City Hall is not quite up to 2013 speed just yet, but the next regular City Council meeting is Thursday, Jan. 17 (work session Jan. 15). Much of the preliminary agenda (finalized Jan. 11) is taken up with zoning matters – quite a few carried over from last year – notably the complex East Riverside Corridor Regulating Plan, hotly debated in November but now anticipated for adoption; as they say in all caps, THE PUBLIC HEARING IS CLOSED.
More likely to raise sand will be the hearing over the proposed Austin Hotel (Eighth and Congress), with dueling recommendations for a CBD-H-CURE zoning change, endorsed by city staff but rejected by the Planning Commission, and opposed as well by the Downtown Austin Alliance. (We'll have more on that case next week.)
Zoning, of course, is where citywide macropolicy collides with neighborhood micropolitics – with sparks often flying. In that vein, also returning, in theory for second and third readings, will be the Little Woodrow's bar and restaurant proposed for 5425 Burnet Rd., in a retro-Fifties building that is the former site of Nelson Puett Real Estate. (The sign's still there, but the business has long since moved up to Anderson Lane.) The case – whether to grant "CS-1" zoning, thus enabling a bar – occasioned two hours of heated discussion at last year's final meeting, Dec. 13. Both staff and the Planning Commission recommended approval (the latter by a daunting 9-0), although with the understanding that various operating matters (parking requirements, street design, etc.) would return for conditional use permits.

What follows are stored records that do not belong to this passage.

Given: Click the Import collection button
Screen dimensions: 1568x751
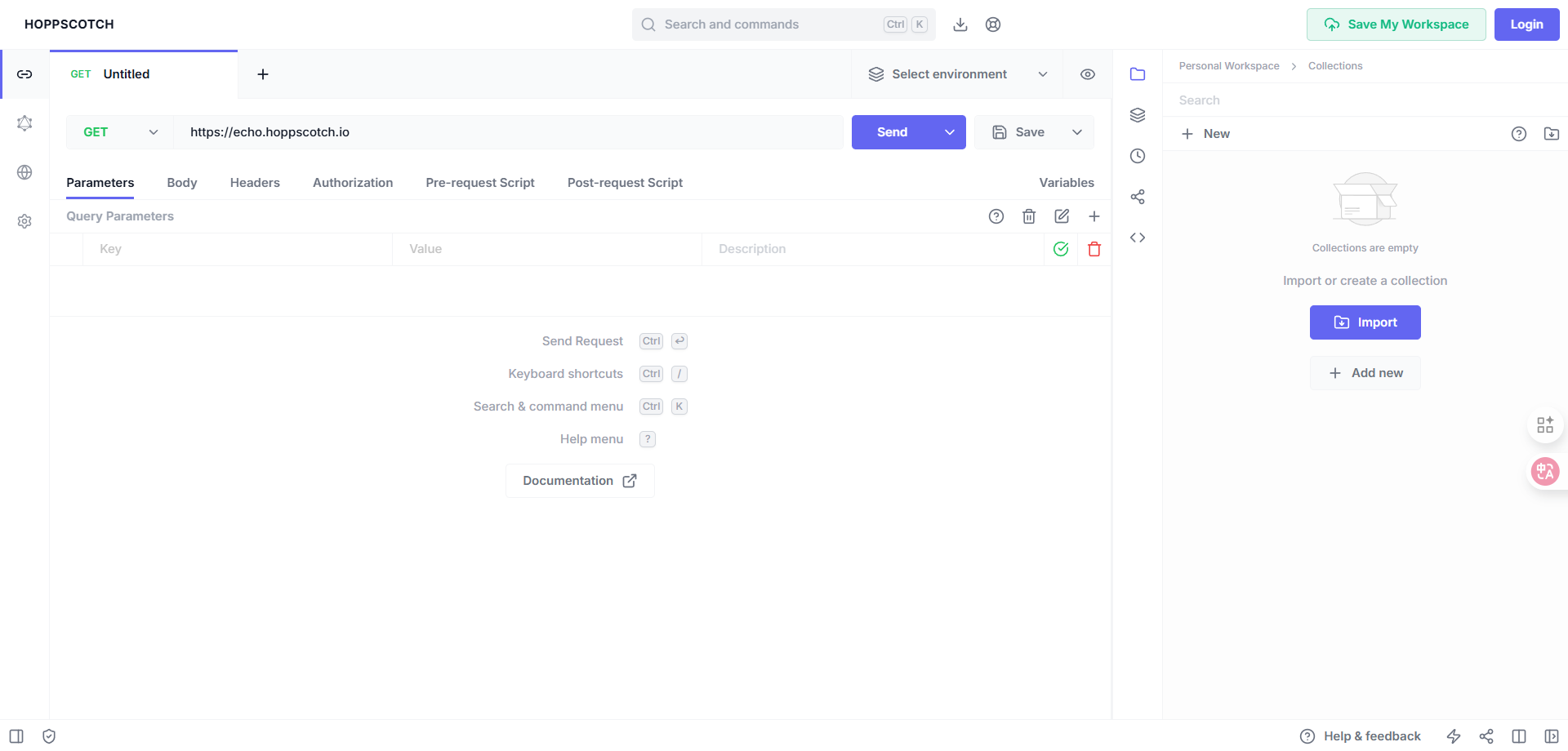Looking at the screenshot, I should pyautogui.click(x=1365, y=322).
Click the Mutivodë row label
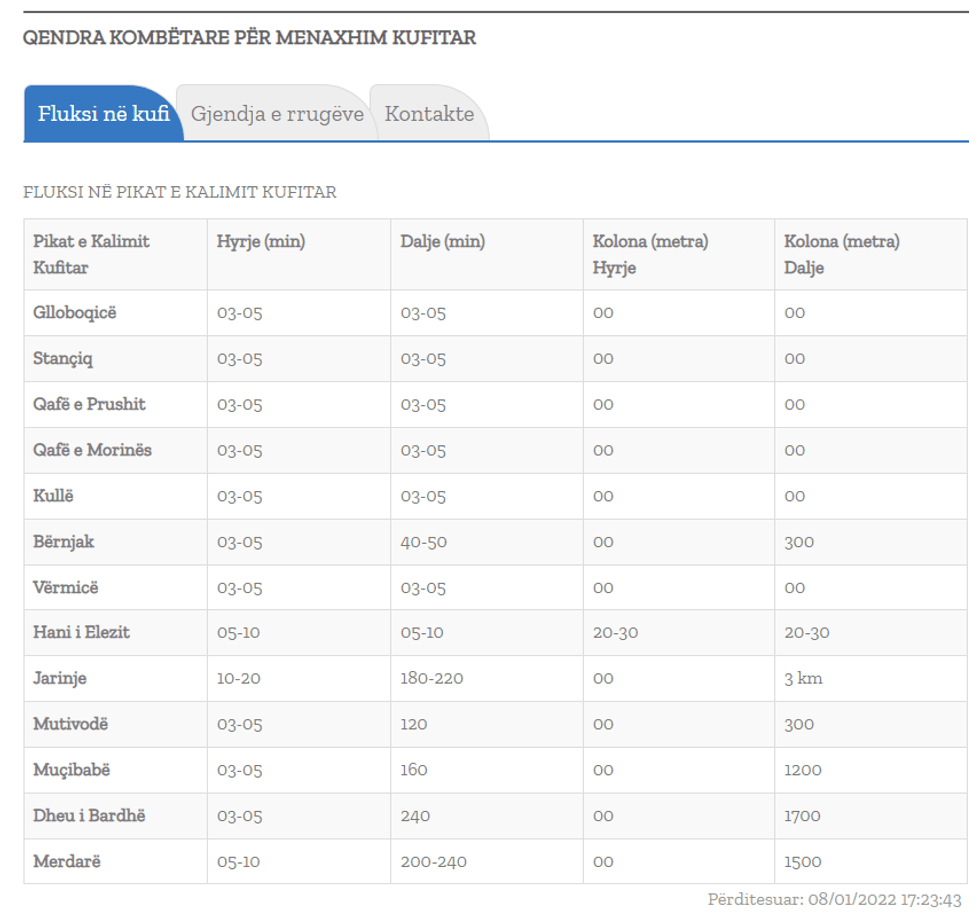Screen dimensions: 980x916 coord(70,724)
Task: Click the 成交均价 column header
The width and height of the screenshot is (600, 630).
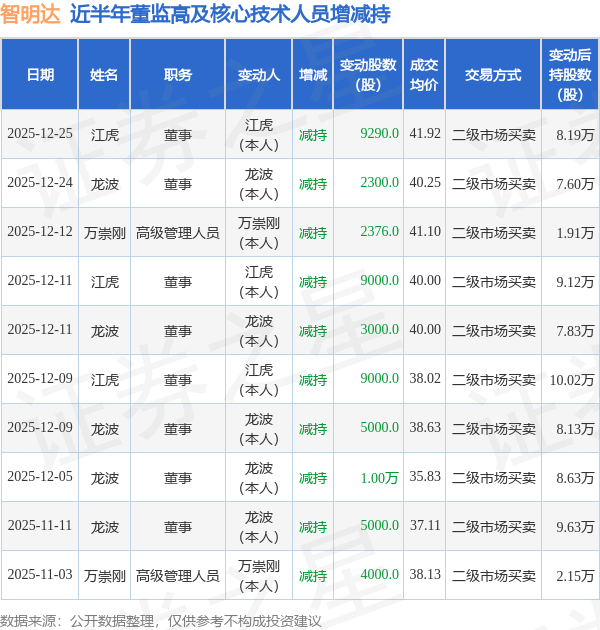Action: (424, 75)
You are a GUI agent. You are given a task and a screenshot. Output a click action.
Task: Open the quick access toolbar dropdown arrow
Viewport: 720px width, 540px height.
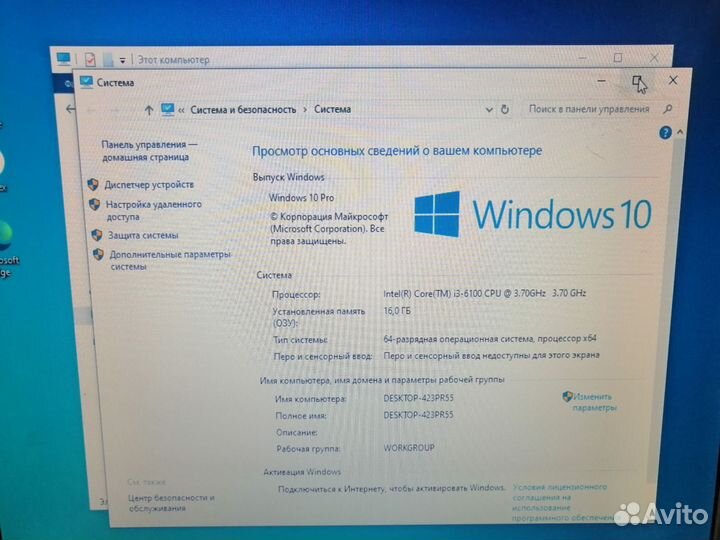pyautogui.click(x=123, y=61)
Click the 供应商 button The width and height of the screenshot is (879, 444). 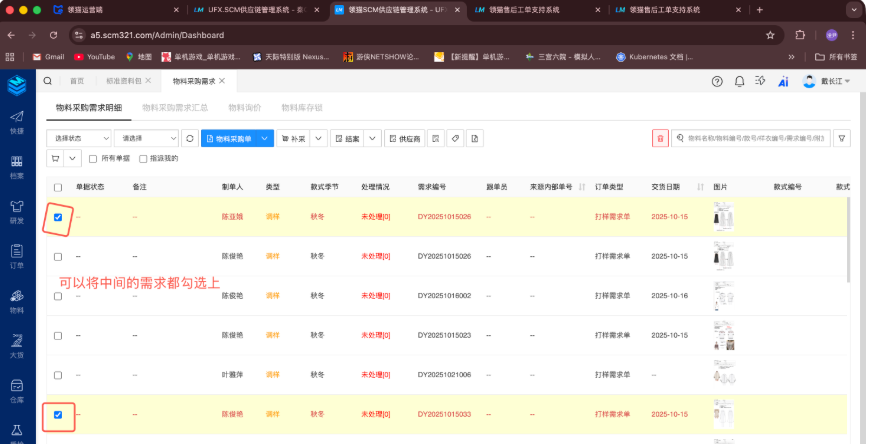coord(405,138)
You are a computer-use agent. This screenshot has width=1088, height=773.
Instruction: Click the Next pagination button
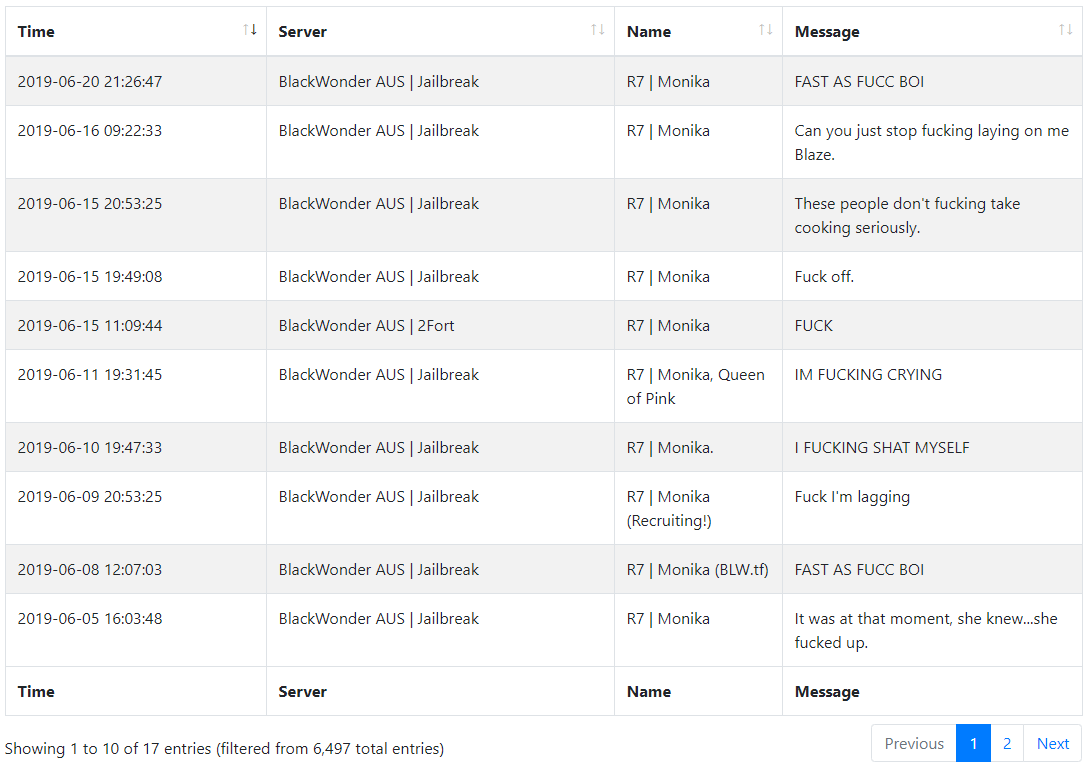coord(1053,743)
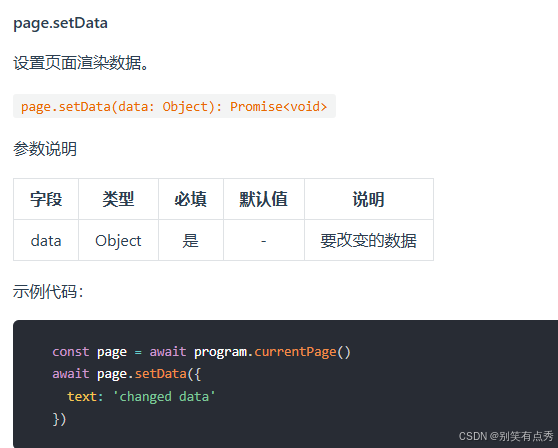Viewport: 558px width, 448px height.
Task: Click the page.setData heading
Action: click(60, 23)
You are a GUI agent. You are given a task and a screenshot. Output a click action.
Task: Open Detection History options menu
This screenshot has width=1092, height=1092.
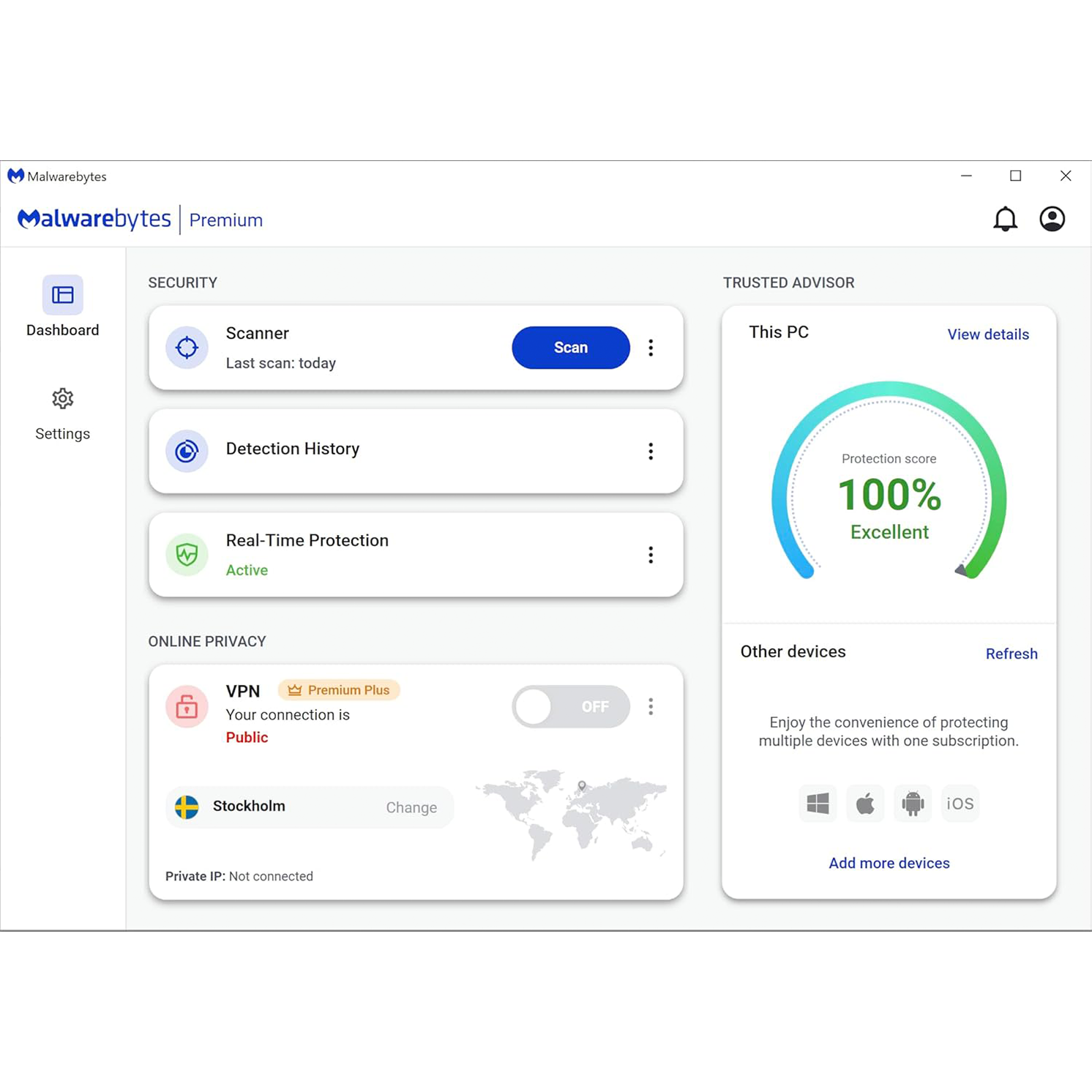[x=651, y=451]
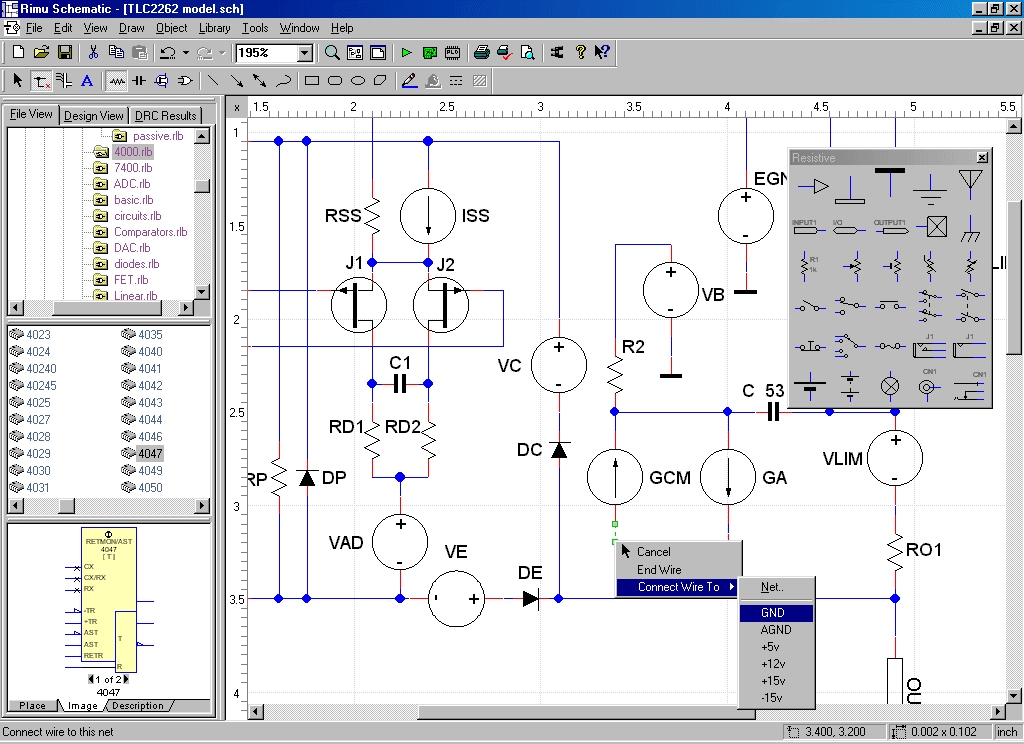This screenshot has height=744, width=1024.
Task: Select the zoom magnifier tool
Action: pyautogui.click(x=330, y=52)
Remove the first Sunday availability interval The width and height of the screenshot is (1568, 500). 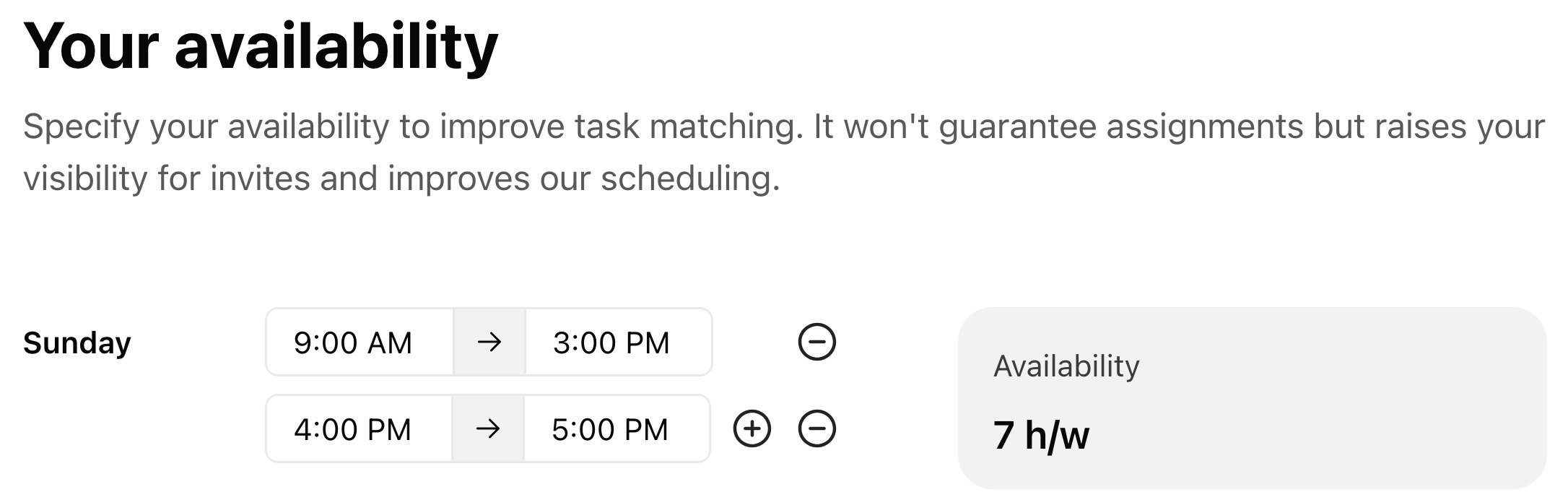pos(819,342)
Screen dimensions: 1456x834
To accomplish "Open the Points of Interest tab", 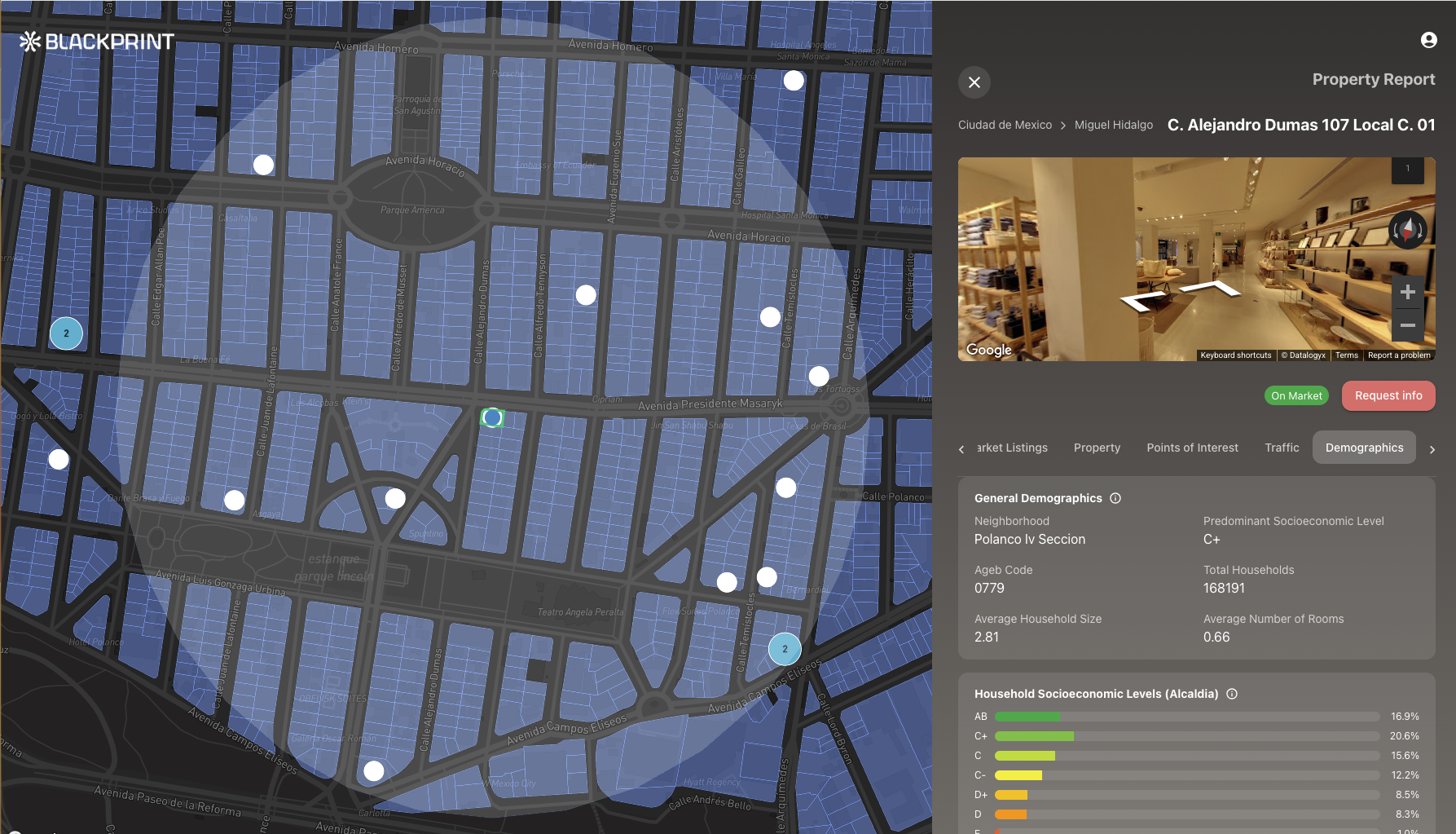I will [x=1192, y=448].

Council wasn't so sure – on first reading, the zoning passed only 4-2, Laura Morrison and Kathie Tovo dissenting – concurring with nearby neighborhood associations (Brentwood, Allandale) that objected primarily that the venue will be a late-night bar thinly disguised as a restaurant. Leaseholder Rick Engel (in addition to four Little Woodrow's, Engel owns Austin Java, Uncle Billy's, and Ski Shores) insisted that he's a good neighbor and that this venue would be an unobjectionable restaurant-cum-public-house in keeping with the Burnet commercial corridor. The neighbors say it walks, talks, and quacks like a bar, and would bring traffic, noise, congestion, and crime to nearby residential streets.
The NAs hadn't quite accumulated enough signatures to constitute a valid opposing petition in December – whether the intervening weeks have altered that math remains to be seen. Other than Tovo and Morrison, Council members mostly wondered about sufficient off-street parking. That's a question partly to be determined in the CU permit process, and as Bill Spelman summed up resignedly, "I can tell we're going to see it again anyway."
He was speaking of the coming CU process – which almost certainly recircles via the Planning Commission to Council, on appeal by either side – but he might have been talking about Jan. 17: the return of Little Woodrow's.